Un 11 septembre européen
Depuis 2014, les ressources financières des ventes d’hydrocarbures de la Russie ont servi en priorité à moderniser son armée. L’invasion de l’Ukraine met fin à l’état d’insouciance de l’Europe en regard de la paix prise pour acquise. Elle pourrait être perçue comme un 11 septembre européen. L’OTAN a retrouvé une raison d’être. L’Allemagne a voté un budget de défense futur de 100 milliards et la plupart des pays européens vont augmenter considérablement leur budget de défense. En effet, l’armée russe dispose actuellement d’une suprématie militaire absolue en ce qui concerne les armes conventionnelles. La sécurité de l’Europe est essentiellement garantie par le parapluie nucléaire américain.
Sanctions occidentales
Les nouvelles sanctions économiques imposées contre la Russie sont plus graves que les précédentes. Il faut tenir compte qu’elles peuvent avoir des effets négatifs sur l’économie des pays occidentaux compte tenu des tendances inflationnistes dans le contexte de la reprise économique post pandémie.
Poutine n’aurait pas agi s’il n’avait pas eu compter sur l’appui du président Xi de Chine. Des contrats d’exportation de gaz et de pétrole ont été entérinés. Des ventes de céréales russes à la Chine ont été sécurisées.

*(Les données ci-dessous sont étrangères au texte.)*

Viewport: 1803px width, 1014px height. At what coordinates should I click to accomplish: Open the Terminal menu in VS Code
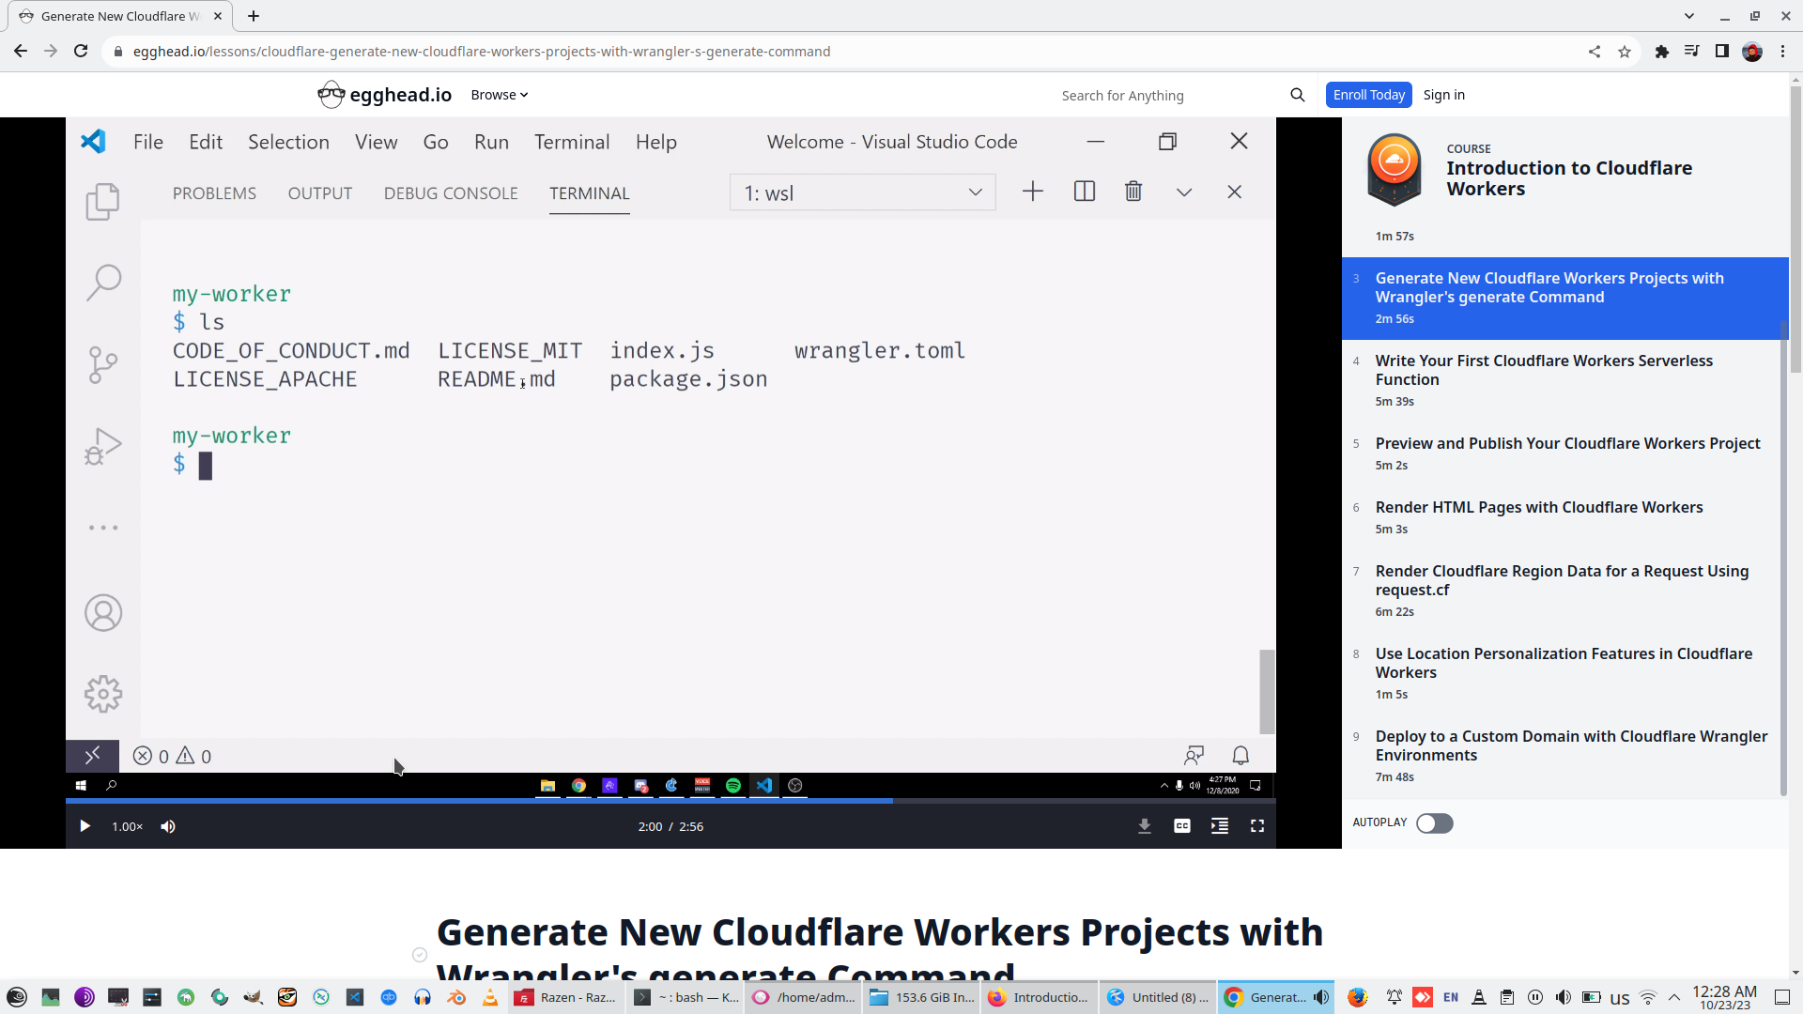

La Chine est en train de mettre sur pied un système de transactions financières internationales pour remplacer le système SWIFT (Society for Worldwide Interbank Financial Telecommunication). Ce système sécurisé gère actuellement près de 40 millions de transactions par jour. Le système de transactions chinois CIPS (Cross Border International payments System) est en gestation. Néanmoins, les banques qui l’adopteront risqueront de ne pouvoir l’exploiter à satisfaction, car elles pourraient être déconnectées du système SWIFT. La Russie a des réserves qui approchent 630 milliards. La plupart de ces réserves sont gelées en Occident et le rouble dévalue au jour le jour. Les réserves de la Chine se montent à 4 milliards, dont deux milliards en bons du trésor américain. Ces considérations peuvent tempérer les velléités chinoises. Le dollar n’est pas près d’être désarçonné.
La carte énergétique
Le pipeline Gulfstream2 qui relie la Russie à l’Allemagne et qui a coûté plus de 10 milliards de dollars a reçu l’aval de l’administration Biden. Ce pipeline conduit le gaz russe directement en Allemagne sans passer par l’Ukraine. Naïvement, l’Europe a cru que l’achat de gaz russe stabiliserait les relations avec la Russie. Depuis l’invasion de l’Ukraine, l’Allemagne refuse d’accréditer ce pipeline.
L’Europe va chercher à diversifier ses sources d’approvisionnement énergétique ce qui va dégrader sérieusement une source de revenus importants de la Russie, compte non tenu de sanctions économiques à l’encontre de la Russie votées à l’unanimité par l’Union européenne.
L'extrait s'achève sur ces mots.